■ Extract provided:
________________________
RECENTLY appointed as minister of state at Britain’s Department for Transport (DfT) with specific responsibility for rail and the High Speed 2 (HS2) project, Mr Huw Merriman gave his first speech in his new role at the Railway Industry Association (RIA) annual conference in London on November 10.
“This is the job I have always wanted to do,” he said, “taking responsibility for one of the most essential parts of our national infrastructure.”
Merriman is no stranger to the industry as, unusually for a minister, he previously chaired the Transport Select Committee of the House of Commons for two years. The committee’s remit is to hold ministers and government departments to account and investigate matters of public concern.
However, he was soon warning his audience drawn mainly from Britain’s railway supply industry that tough decisions lay ahead, given the poor state of government finances and a worsening economic climate where inflation is rising alongside the cost of materials and energy.
Merriman pointed out that the government has provided £16bn for the rail industry since March 2020, mainly to support operators as passenger numbers plummeted due to the Covid-19 pandemic.
________________________
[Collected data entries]
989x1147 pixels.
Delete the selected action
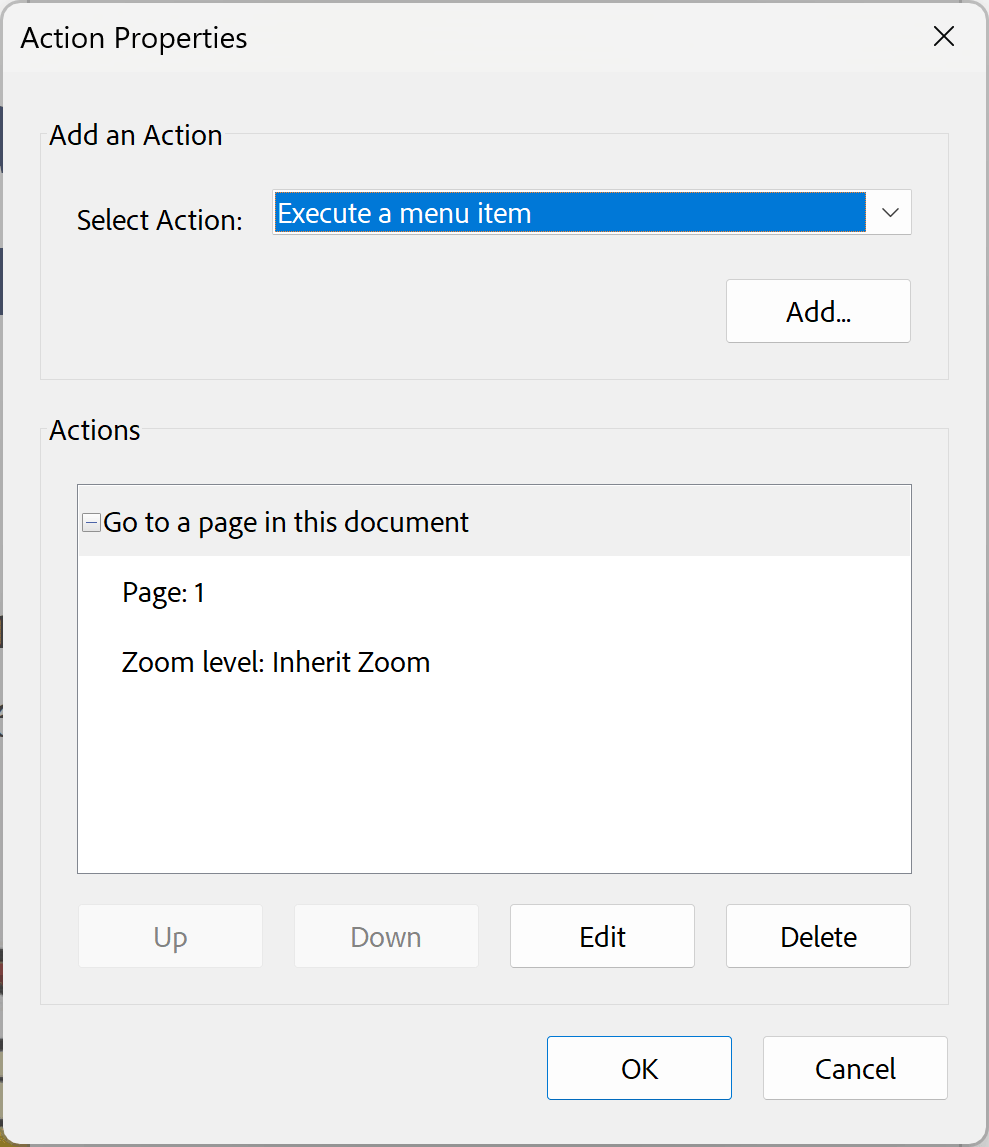coord(817,936)
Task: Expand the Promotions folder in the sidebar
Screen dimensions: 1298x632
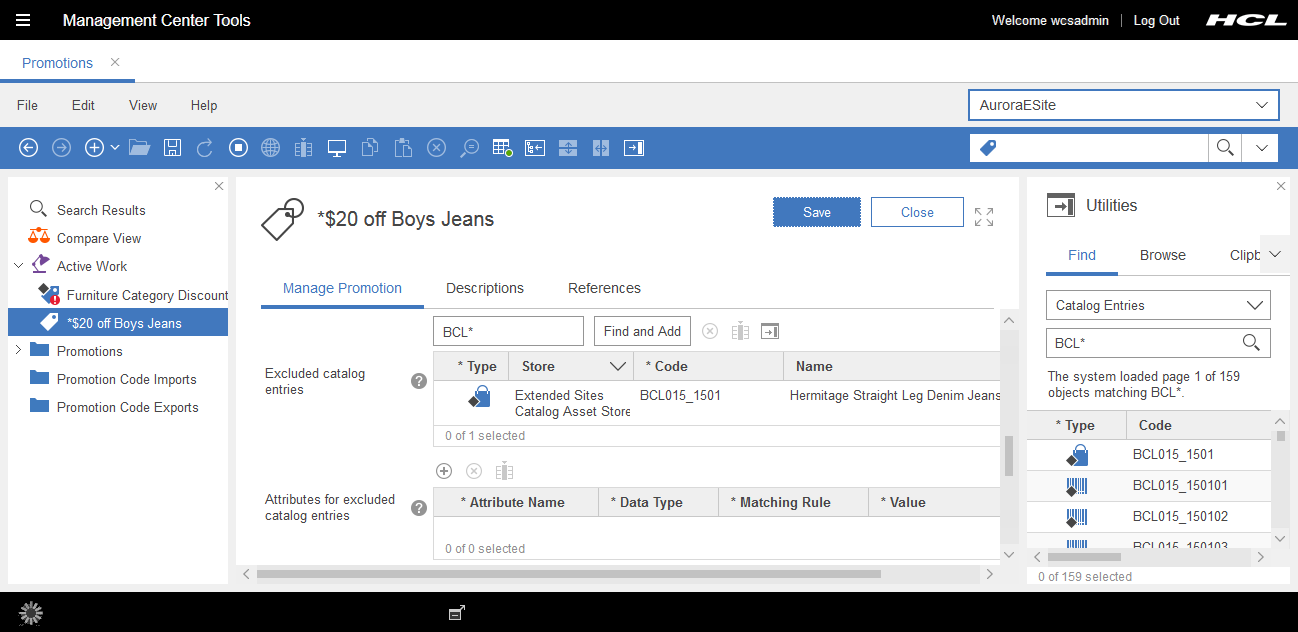Action: (18, 351)
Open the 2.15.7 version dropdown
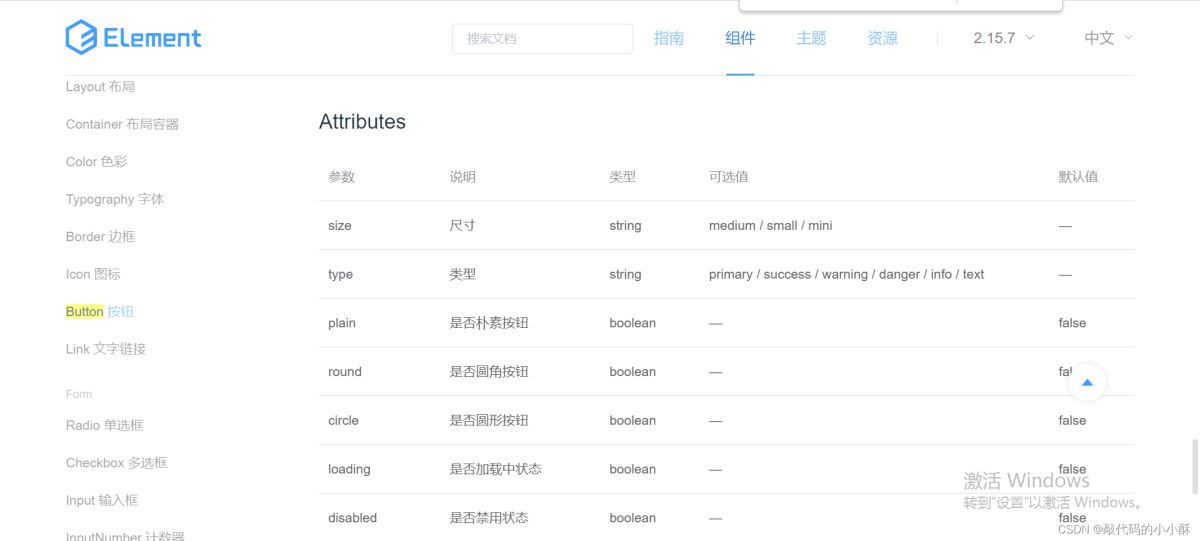The width and height of the screenshot is (1200, 541). coord(1003,38)
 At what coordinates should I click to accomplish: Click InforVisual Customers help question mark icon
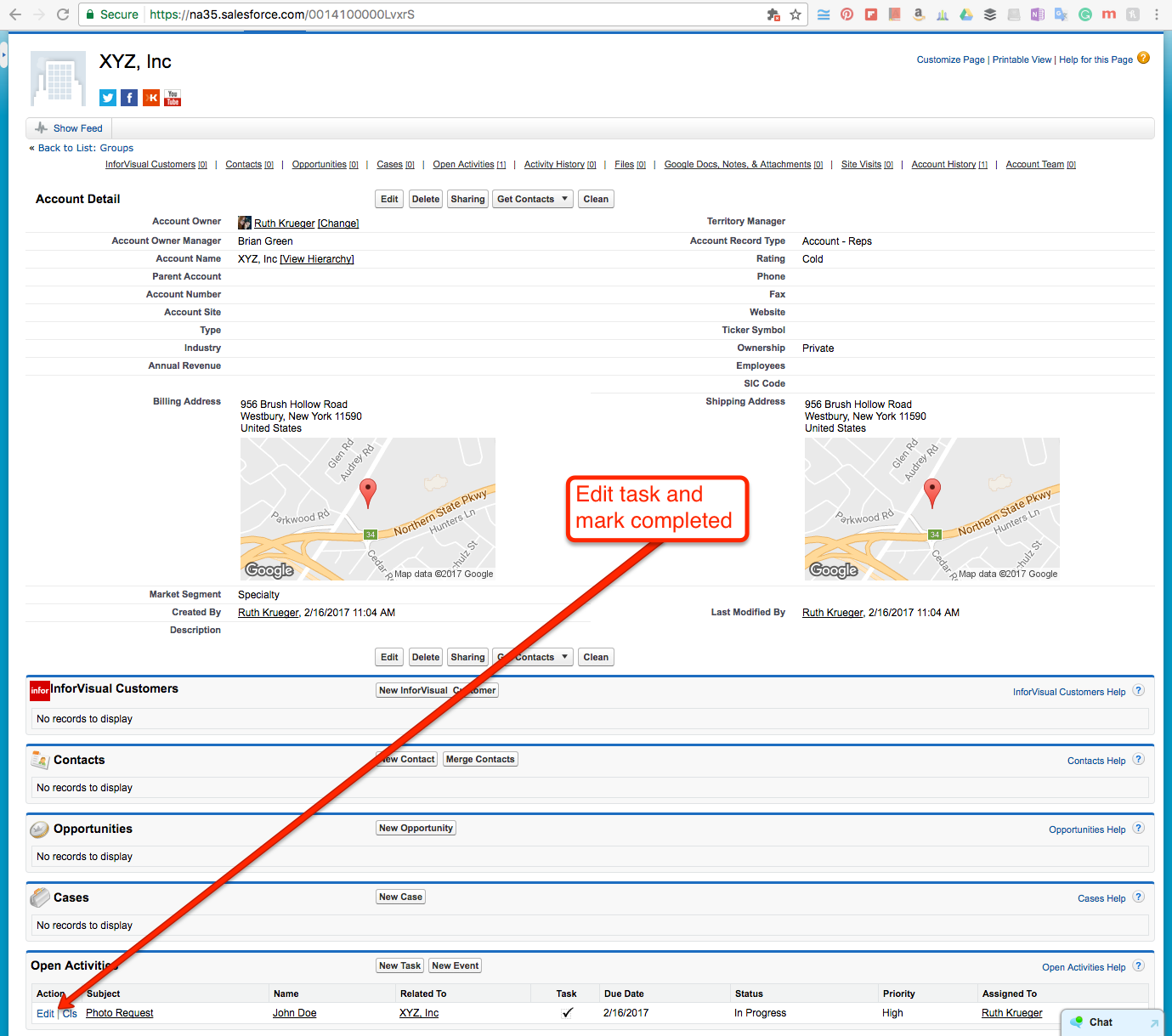pos(1139,691)
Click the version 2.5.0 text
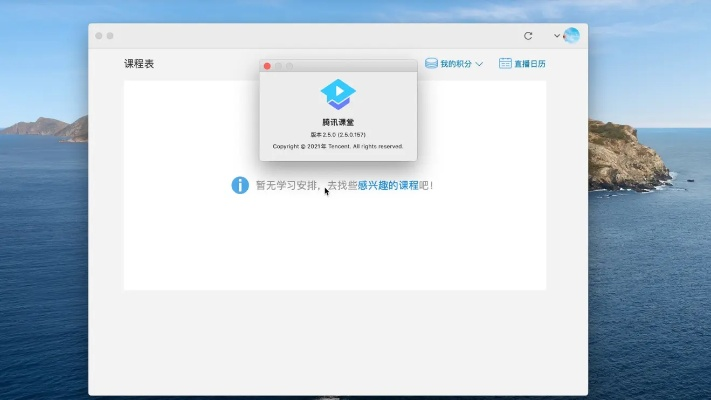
________________________
■ Assignment:
Carry on the report on Huw Merriman's first speech as rail minister, picking up after its final sentence.

■ Output for this exercise:
“That level of support is unsustainable,” he said. “Rail must demonstrate value for money, must decarbonise and must attract new customers.”
Merriman said that rail was responsible for 1.5% of emissions by the transport sector, but there were still 700 diesel vehicles on the national network that the government hopes will be diesel-free by 2040 and will achieve net zero emissions by 2050.
He feels that electrification is key to achieving this, but pointed out that the cost of electrifying a single kilometre of track in Britain was four times higher than in Germany. “I want to work with all of you to put that right,” Merriman said.
Due to the recent political turmoil in Britain, Merriman noted that he was the third rail minister to be appointed in as many months. But he stressed that the new DfT ministerial team under secretary of state, Mr Mark Harper, was made up of policy experts who were now ready to get to work.
“This government will always back our railways,” he said. “A growing, sustainable railway is the solution.”
Taking questions from the audience later in the conference, Mr Andrew Haines, the chief executive of infrastructure manager Network Rail (NR), was candid as to the scale of the challenge to electrify 11,000 track-km by 2050.
He described the task as “almost impossible” given the current climate, particularly regarding the cost of electrification.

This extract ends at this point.